I'm not really in favor of encouraging the __unicode_literals__ hackage: it is an attractive nuisance, because it means the author / maintainer is punting on thinking about the semantics the literals in a module. This consideration gets important because there are actually three cases which matter: must be bytes, must be text, and must be native str (important for dealing with some stdlib modules -- I'm looking at you, email).

cjwatson commented 6 years ago

Or, as in our case, it means that we know that virtually all the literals in legacy code are in fact text even if they lack an explicit u prefix (because we're a database-heavy webapp, and nearly all the literals are either strings destined for a text column or parts of responses that we only want to convert to bytes at the boundary), and going through three-quarters of a million lines of code adding unicode_literals and annotating just the few exceptions to this is an awful lot less arduous than going through adding u prefixes to nearly every single string.

icemac commented 6 years ago

Is there a consensus that this PR can be merged as is?

mgedmin commented 6 years ago

There's an LGTM from me, and it looks like nobody else wanted to review, so I'd say yes?

(I've a habit of not merging pull requests for ZopeFoundation repositories, due to the committer agreement requirement.
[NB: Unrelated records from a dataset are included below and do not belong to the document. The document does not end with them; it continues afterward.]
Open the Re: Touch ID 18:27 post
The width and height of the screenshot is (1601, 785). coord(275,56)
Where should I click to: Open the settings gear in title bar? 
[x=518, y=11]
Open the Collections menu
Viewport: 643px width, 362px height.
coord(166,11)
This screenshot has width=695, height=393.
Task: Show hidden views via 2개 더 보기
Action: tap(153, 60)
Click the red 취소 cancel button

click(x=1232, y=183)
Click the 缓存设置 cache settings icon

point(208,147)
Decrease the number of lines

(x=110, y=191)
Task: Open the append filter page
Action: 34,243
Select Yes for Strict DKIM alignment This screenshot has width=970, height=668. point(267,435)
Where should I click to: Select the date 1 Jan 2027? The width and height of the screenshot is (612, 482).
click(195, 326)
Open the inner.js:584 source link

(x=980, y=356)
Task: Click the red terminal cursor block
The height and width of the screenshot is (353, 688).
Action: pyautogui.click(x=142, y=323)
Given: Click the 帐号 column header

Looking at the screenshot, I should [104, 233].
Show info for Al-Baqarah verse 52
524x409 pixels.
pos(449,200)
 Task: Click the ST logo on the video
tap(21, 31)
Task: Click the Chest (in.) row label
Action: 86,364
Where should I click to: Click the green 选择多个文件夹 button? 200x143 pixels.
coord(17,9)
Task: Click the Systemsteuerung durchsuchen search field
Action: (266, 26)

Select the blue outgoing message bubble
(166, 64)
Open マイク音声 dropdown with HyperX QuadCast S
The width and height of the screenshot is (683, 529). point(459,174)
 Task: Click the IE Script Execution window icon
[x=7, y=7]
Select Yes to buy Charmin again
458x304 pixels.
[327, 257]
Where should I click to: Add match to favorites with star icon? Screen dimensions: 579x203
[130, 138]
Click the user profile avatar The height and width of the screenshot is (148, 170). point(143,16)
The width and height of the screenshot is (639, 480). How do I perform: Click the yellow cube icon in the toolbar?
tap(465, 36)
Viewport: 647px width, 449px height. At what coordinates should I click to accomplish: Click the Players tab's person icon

People who have signed it can merge themselves, and if people haven't signed it, then I'm not supposed to merge their code anyway.)

icemac commented 6 years ago

@cjwatson Did you sign a Zope contributor agreement, to be able to hit the big green merge button?

cjwatson commented 6 years ago

Ah, sorry, I think I missed that something resembling consensus had emerged. Yes, I've signed the contributor agreement. I've added a comment per review and will merge.